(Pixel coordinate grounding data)
<<<<
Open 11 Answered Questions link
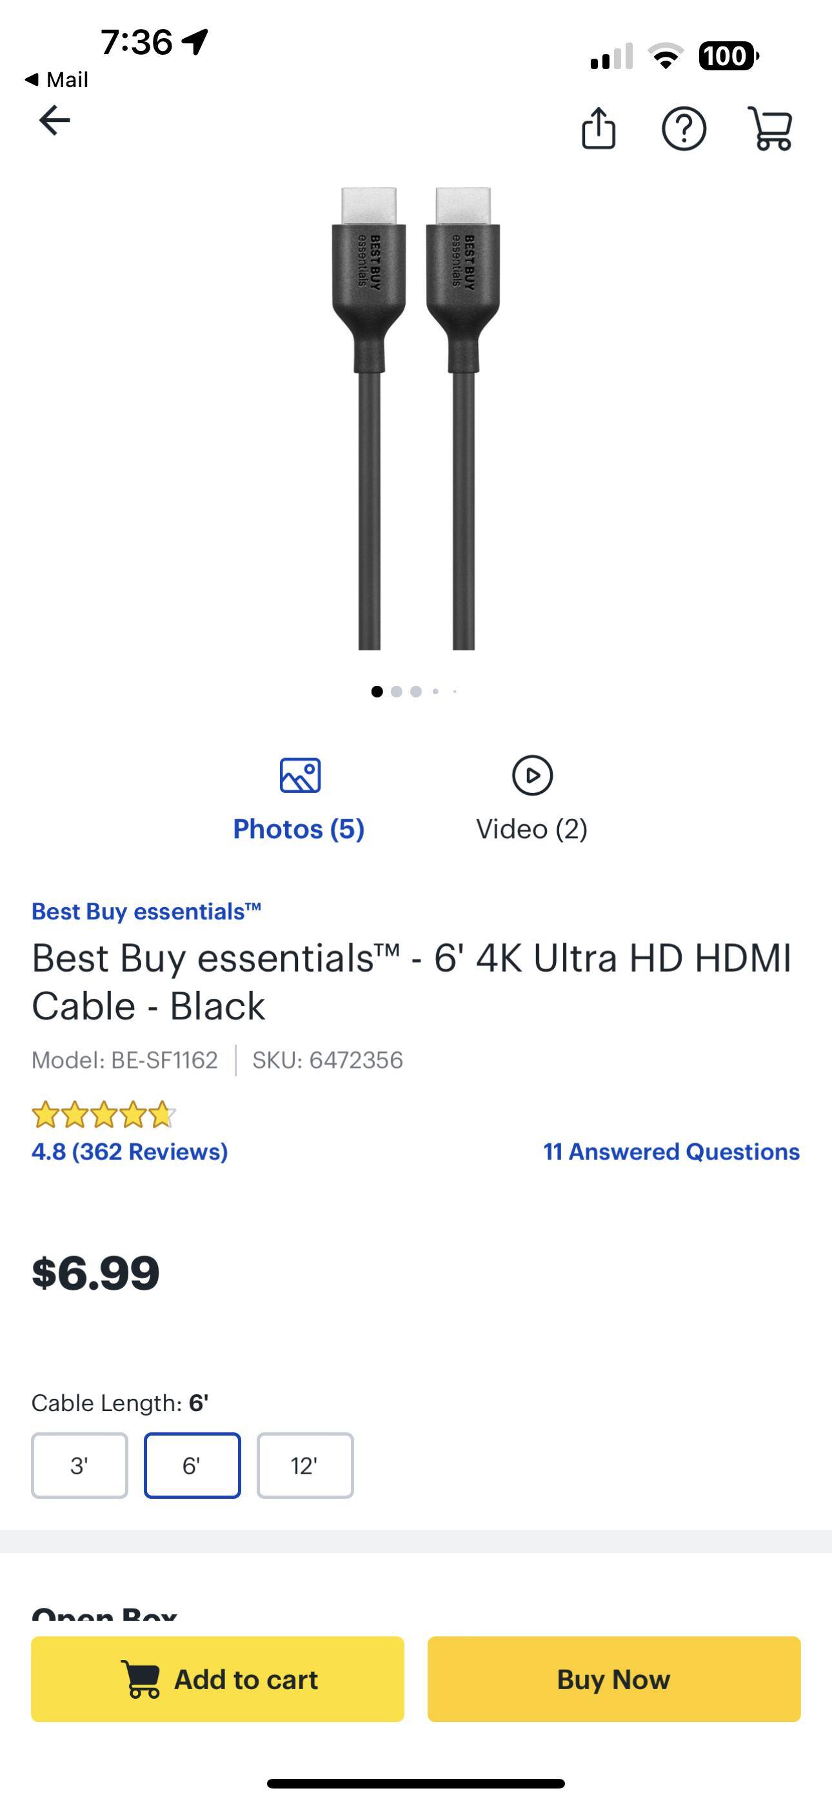The height and width of the screenshot is (1804, 832). (671, 1152)
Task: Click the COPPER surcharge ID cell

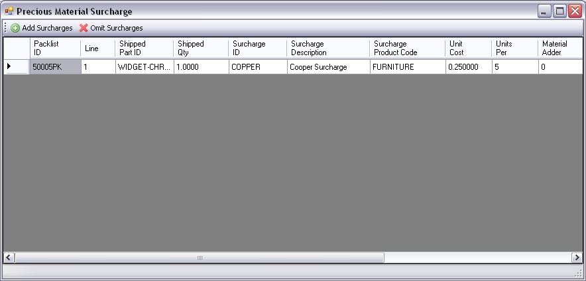Action: click(x=258, y=67)
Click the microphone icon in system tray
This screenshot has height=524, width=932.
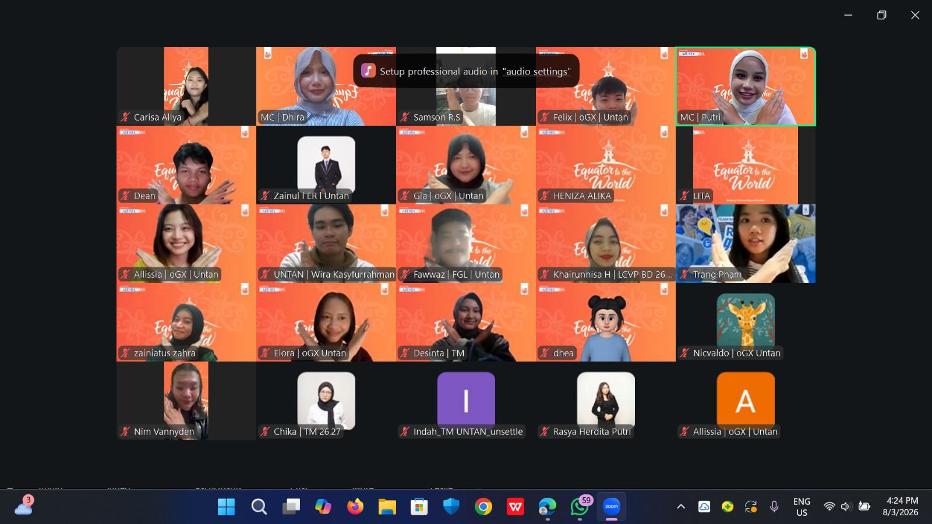tap(774, 507)
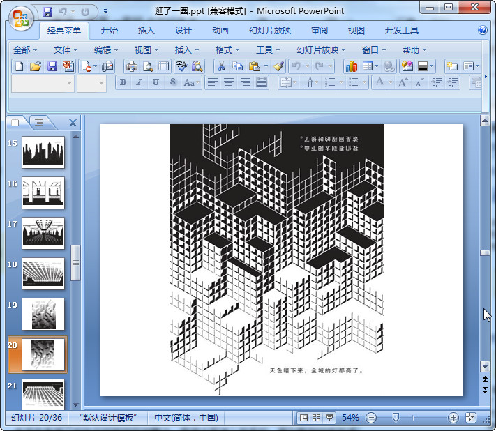Open the 审阅 ribbon tab
The image size is (496, 431).
(x=320, y=31)
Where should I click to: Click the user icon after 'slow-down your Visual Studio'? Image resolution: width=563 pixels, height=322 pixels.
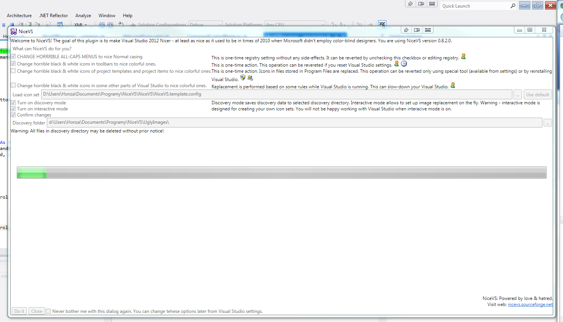453,85
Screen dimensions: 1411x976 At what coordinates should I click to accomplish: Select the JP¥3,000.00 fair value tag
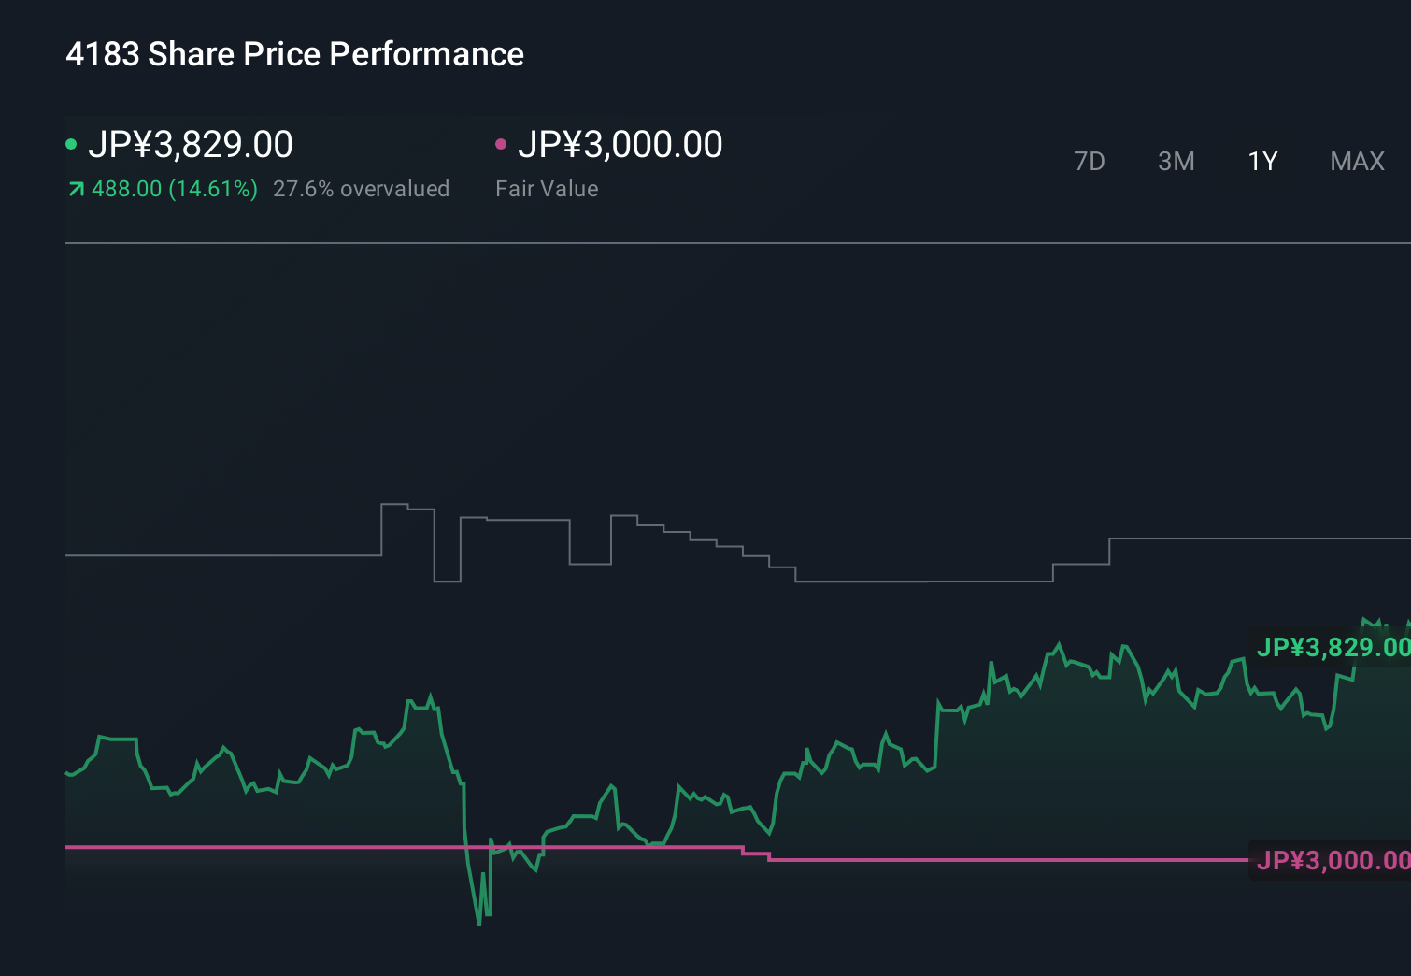pyautogui.click(x=1331, y=859)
>>>>
The answer must consist solely of the lines from the one with "Where should I" through the final line of the data, each reproduced exactly and with pictures omitted.

Where should I click to: Click the user icon after 'slow-down your Visual Studio'? Image resolution: width=563 pixels, height=322 pixels.
453,85
Screen dimensions: 1411x976 At what coordinates should I click to accomplish: Select the JP¥3,000.00 fair value tag
pyautogui.click(x=1331, y=859)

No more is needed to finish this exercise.